Dark Chocolate Marzipan Scone Loaf
- Level: Easy
- Yield: 4 to 6 servings
-
- Nutritional Analysis
- Per Serving
- Serving Size
- 1 of 6 servings
- Calories
- 732
- Total Fat
- 49
- Saturated Fat
- 24
- Carbohydrates
- 64
- Dietary Fiber
- 5
- Sugar
- 24
- Protein
- 11
- Cholesterol
- 151
- Sodium
- 380
- Total: 1 hr 15 min (includes cooling time)
- Active: 25 min
Ingredients
7 to 8 ounces marzipan, chopped into 1/2-inch pieces
1 tablespoon powdered sugar
1/2 cup dark chocolate chips
2 cups all-purpose flour, plus more for dusting
1 tablespoon baking powder
1/2 teaspoon kosher salt
2 tablespoons plus 1 teaspoon sugar
3/4 cup cold unsalted butter, cut into 1/2-inch cubes
2 large eggs
1/2 cup buttermilk or heavy cream
1/2 teaspoon vanilla extract
1/2 teaspoon almond extract
Jam, for serving
Directions
Special equipment:
an 8-by-4-inch loaf pan- Preheat the oven to 400 degrees F. Line an 8-by-4-inch loaf pan with parchment paper, allowing 1-inch wings to hang over the edges on the long sides.

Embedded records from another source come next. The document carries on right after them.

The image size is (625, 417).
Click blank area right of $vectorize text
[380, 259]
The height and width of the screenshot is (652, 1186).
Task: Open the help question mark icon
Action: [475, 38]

- In a large mixing bowl, toss the marzipan with the powdered sugar to coat. Add the chocolate chips and set aside.
- In a food processor, combine the flour, baking powder, salt and 2 tablespoons of the sugar and pulse to combine. Add the butter cubes and pulse until the butter is the size of peas. Add this to the bowl with the marzipan.
- In a small bowl, whisk together the eggs, buttermilk or cream, and extracts and add to the dry ingredients. Use a wooden spoon or spatula to stir until just combined.
- Pour the mixture into the prepared loaf pan and spread it out evenly. Sprinkle the top with remaining teaspoon of sugar and bake until golden brown on top and a toothpick inserted into the center comes out clean, about 40 minutes.
- Cool in the pan on a rack for 10 minutes. Using the parchment wings, remove to the rack to cool completely. Cut with a serrated knife and serve with jam.